▸ Task objective
Carry on the article about the Drop the Dead Donkey stage revival, beginning right after its last sentence.
-- start of Text shown --
A well-observed workplace comedy, with upto-the-minute topical gags, it featured nicely drawn characters, including bickering news anchors Henry Davenport (David Swift) and Sally Smedley (Victoria Wicks), slightly outof-his-depth editor George Dent (Jeff Rawle), efficient assistant editor Alex Pates (played by Haydn Gwynne in the first two series).

Then there was self-aggrandisi­ng foreign correspond­ent Damien Day (Stephen Tompkinson), womanising deputy sub-editor Dave Charnley (Neil Pearson), dour PA Joy Merryweath­er (Susannah Doyle), no-nonsense assistant editor Helen Cooper (Ingrid Lacey, replacing Gwynne in series three) and management-speak spouting chief executive Gus Hedges (Robert Duncan), emissary of the never seen but oft-referred to owner Sir Roysten Merchant (the fact that he shared initials with a real-life media mogul was presumably entirely coincident­al).

Most of the original cast are now back together (Swift died in 2016 as did Gwynne in 2023) for a new touring stage show Drop the Dead Donkey: The Reawakenin­g, which heads to Leeds next month.

Hamilton says: “A few years ago, when the world suddenly seemed to be going a bit mad and you had the whole question of fake news starting to emerge, Guy and I had a few conversati­ons around the idea that it might be funny to take those characters from Drop the Dead Donkey and place them into this new situation 30 years on. More recently with the emergence of things like AI and so on, it started to feel even more timely.
-- end of Text shown --
-- start of Supplied entries --
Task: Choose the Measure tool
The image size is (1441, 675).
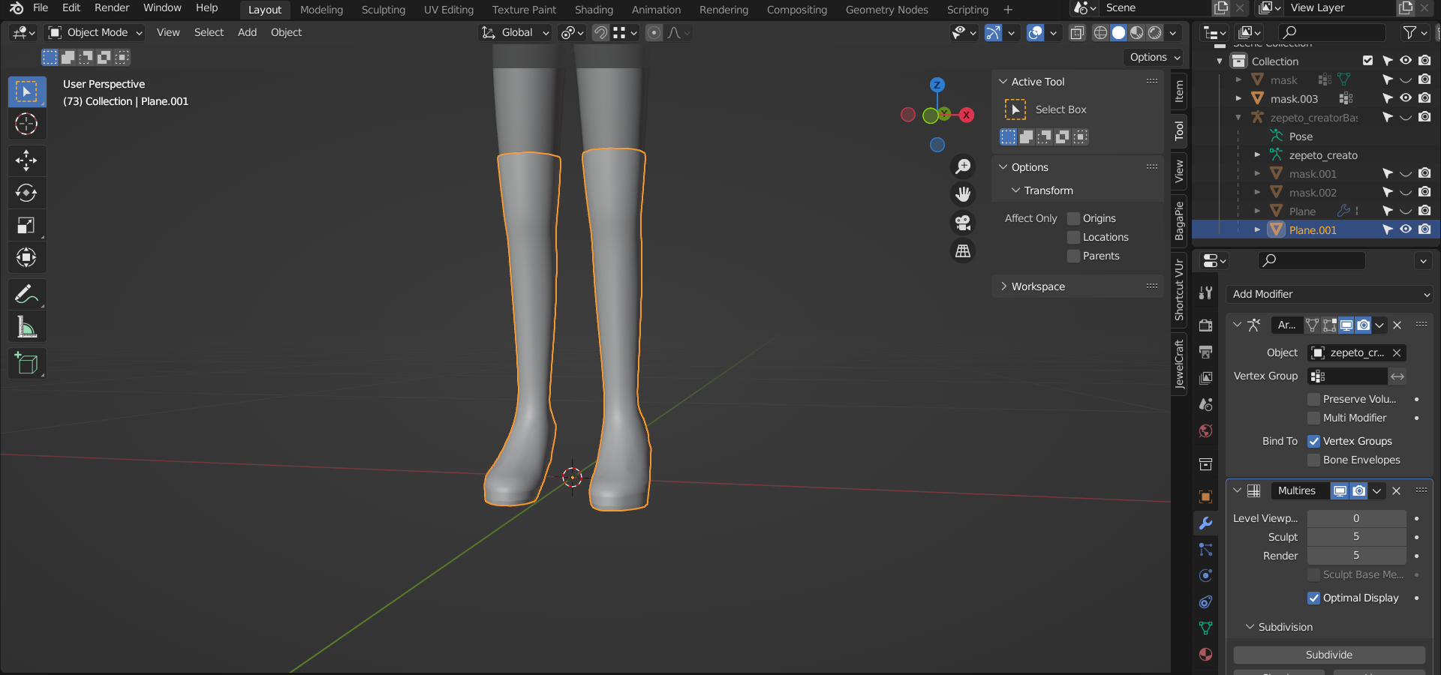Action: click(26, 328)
-- end of Supplied entries --
-- start of Supplied entries --
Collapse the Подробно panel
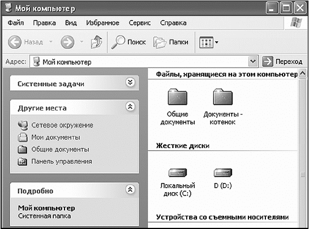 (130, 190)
-- end of Supplied entries --
▸ Result of this task
"Then we were in a meeting with a theatre producer about something else which didn’t seem to be going anywhere and he asked if we had any other ideas. We mentioned this one and he said why don’t we do that. Like a lot of things, it started with a conversati­on, then we got the cast together in my garden and it developed from there.”

What made it easy to get the cast together after such a long period was the fact that the whole team are still close friends and meet up regularly. “We all stayed in touch,” says Hamilton. “We would go together to see each other’s shows and organised two dinners a year and then during lockdown we did Zoom quizzes every couple of weeks, so it is a tight friendship group.

"The whole thing was incredibly enjoyable and they are a lovely bunch of people. They are all excellent actors and great company, so it has been wonderful revisiting it and reuniting everybody.”

The tour, which began in January, has proved very successful so far, attracting big audiences and positive reviews.

While some of the show’s success will be down to a sense of nostalgia among those who watched the original on Channel 4, it is also a production that has things to say about today’s politics and media landscape.

“It does feel as though it’s a revival because it is the same characters played by the same people, but it is also a play about what is happening now,” says Hamilton.

“If anything, it has become even more relevant with each passing day. This year is a year of a lot of elections, so it is an important political setting and the question of how news is presented is a very live and relevant one.”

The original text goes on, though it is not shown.